Lactobionic acid-chitosan functionalised gold-coated poly(lactide-co-glycolide) nanoparticles for hepatocyte targeted gene delivery

Abstract

Nanoscale non-viral gene delivery vectors are attractive systems for the efficient and safe delivery of therapeutic genes. This study explored the potential of surface tailored poly(lactide-co-glycolide) (PLGA) systems for targeted gene delivery to human hepatocellular carcinoma (HepG2) cells overexpressing the asialoglycoprotein receptor (ASGPR). Chitosan (CS) functionalised gold (G) PLGA nanoparticles (NPs) were synthesised with and without the targeting ligand, lactobionic acid (LA), and bound to pCMV-Luc-DNA (pDNA) to form nanocomplexes. NPs were physicochemically characterised, and pDNA binding and protection by the NPs were investigated using mobility shift, dye displacement and nuclease digestion assays.
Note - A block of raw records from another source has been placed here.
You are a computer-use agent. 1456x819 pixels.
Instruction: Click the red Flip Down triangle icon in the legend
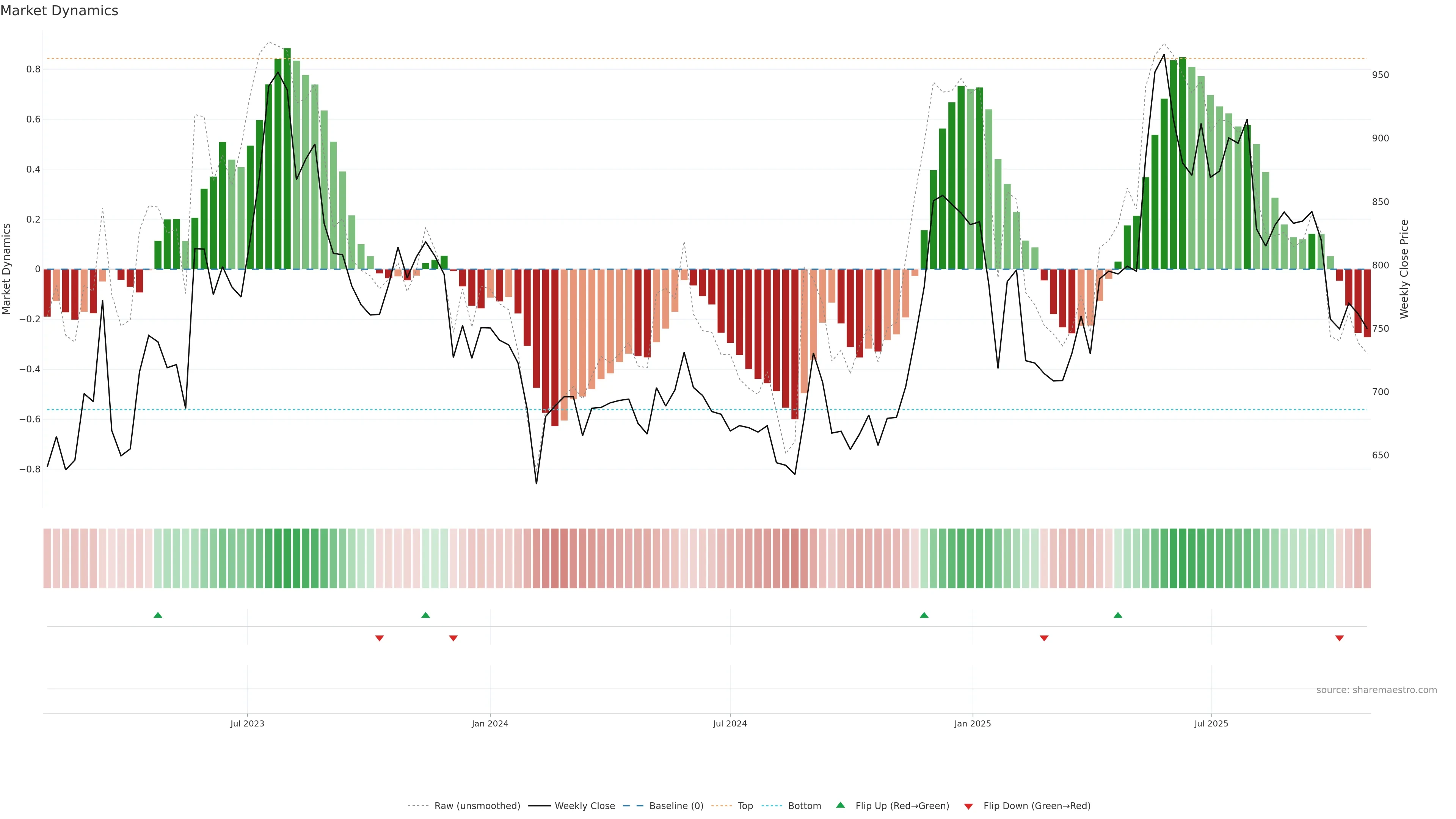pyautogui.click(x=968, y=806)
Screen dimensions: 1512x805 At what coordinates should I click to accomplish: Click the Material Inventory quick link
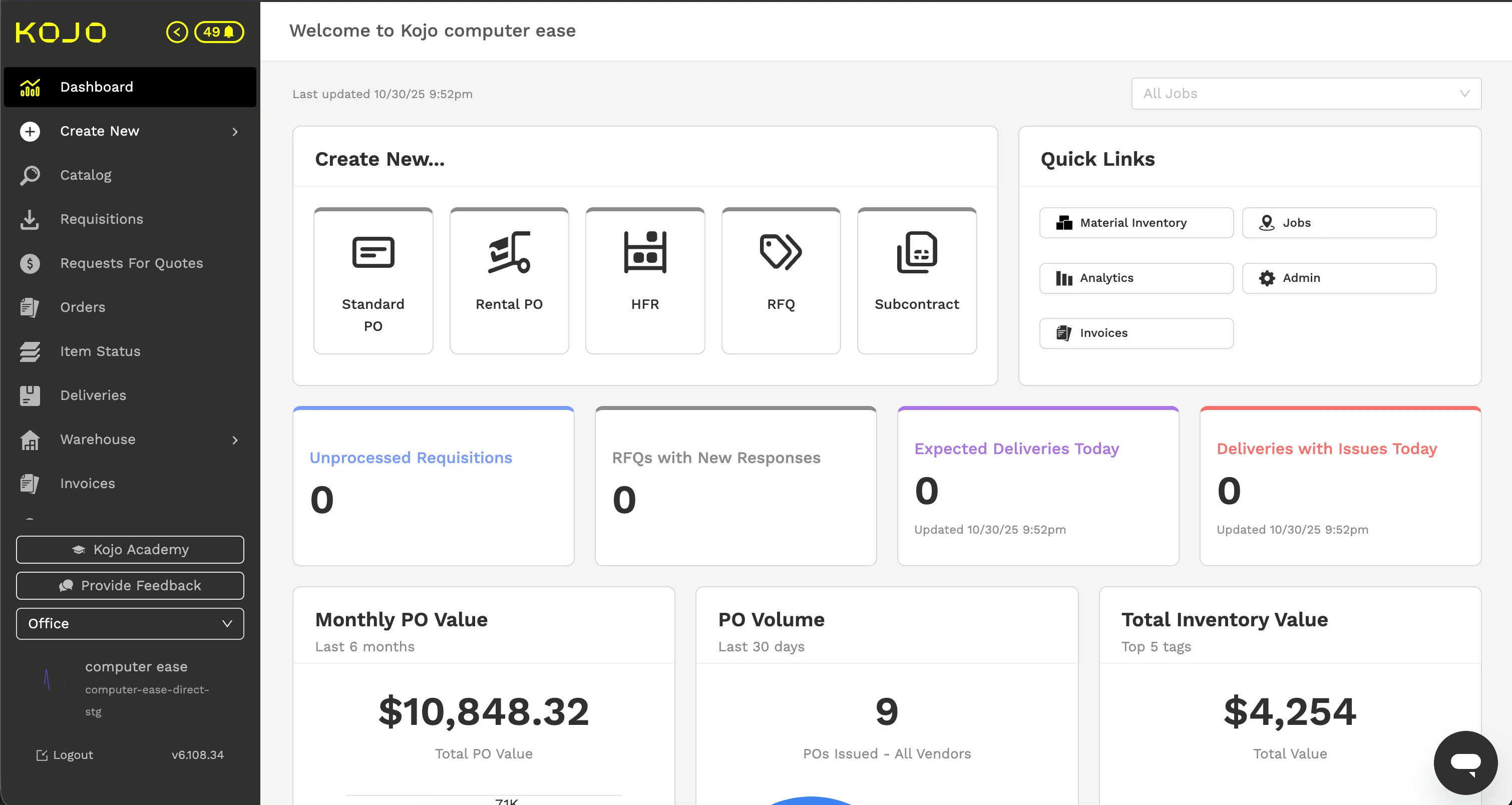pos(1136,222)
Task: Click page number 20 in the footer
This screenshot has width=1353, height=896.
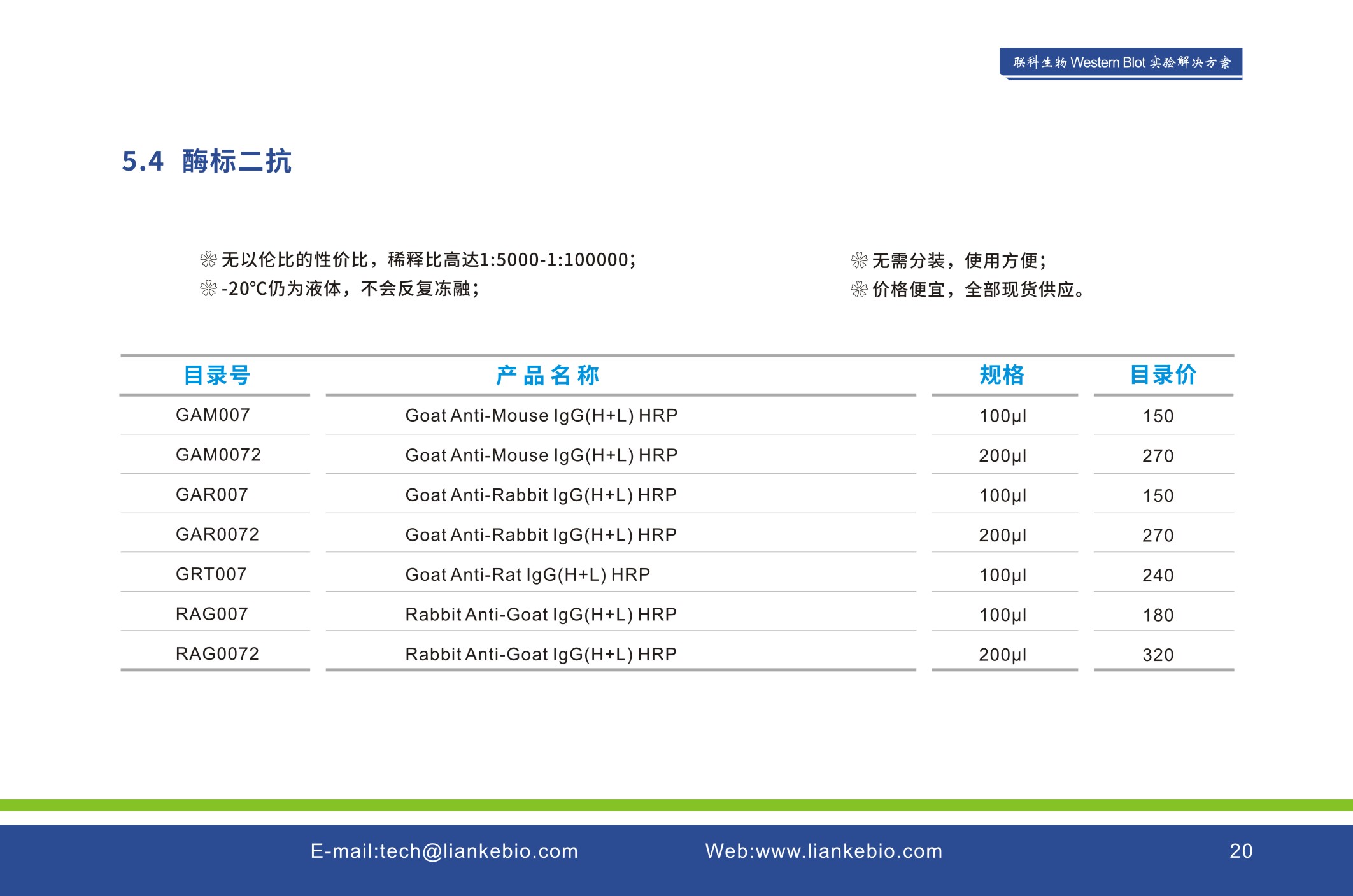Action: click(1240, 851)
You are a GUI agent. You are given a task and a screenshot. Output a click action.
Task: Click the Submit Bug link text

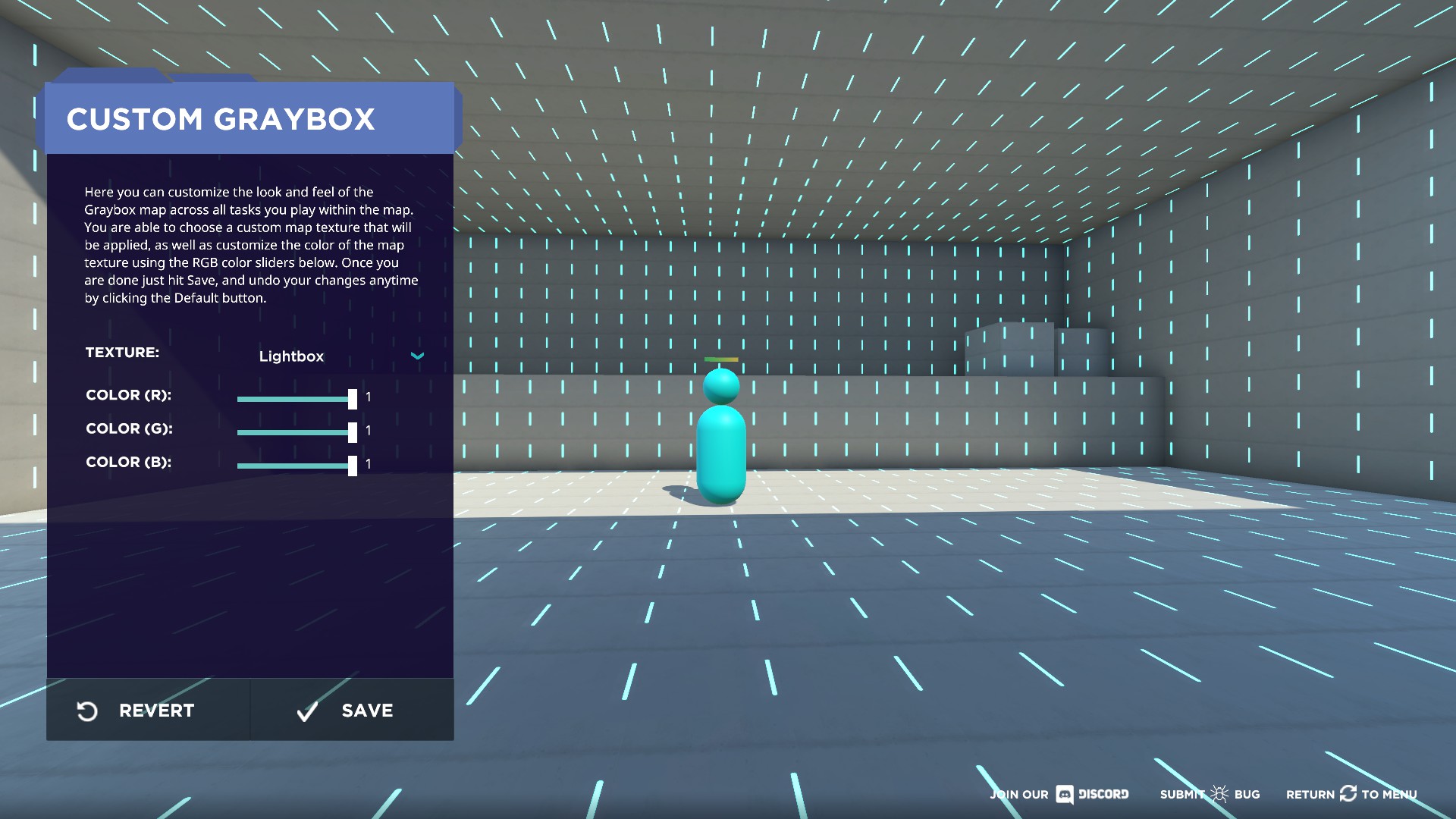tap(1181, 795)
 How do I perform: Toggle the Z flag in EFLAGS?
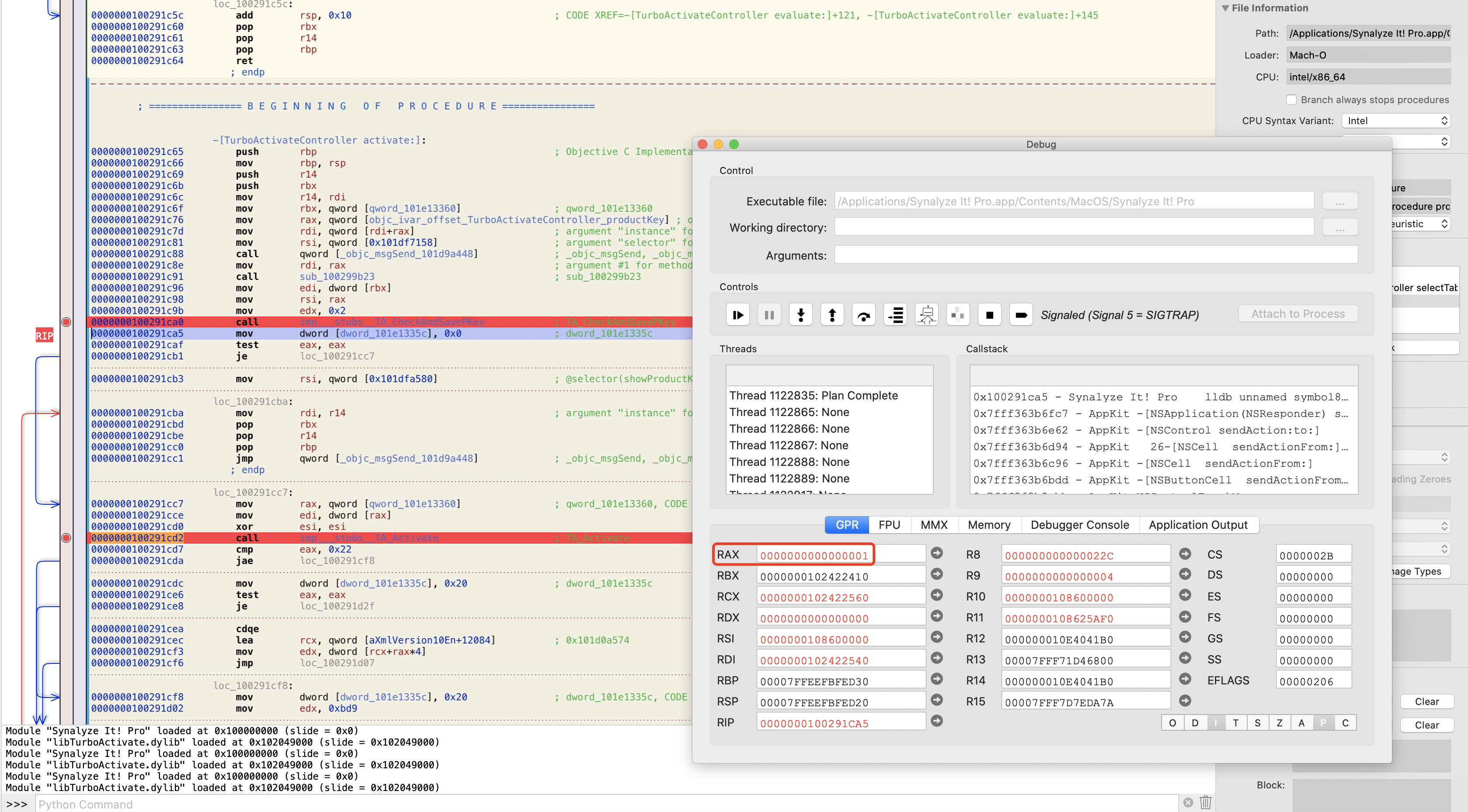click(x=1280, y=722)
MTT and luciferase assays served to evaluate cytotoxicity and transgene expression in vitro. Nanocomplexes of 20–40 nm in size effectively protected the DNA from nuclease digestion and exhibited low cytotoxicity (>90% cell viability). Targeted transgene expression was significantly greater than the untargeted expression, confirming ASPGR uptake. Our results highlight the potential of these hybrid CS-PLGA based nano-platforms for targeted gene therapy, warranting further development, especially for liver-directed gene therapy.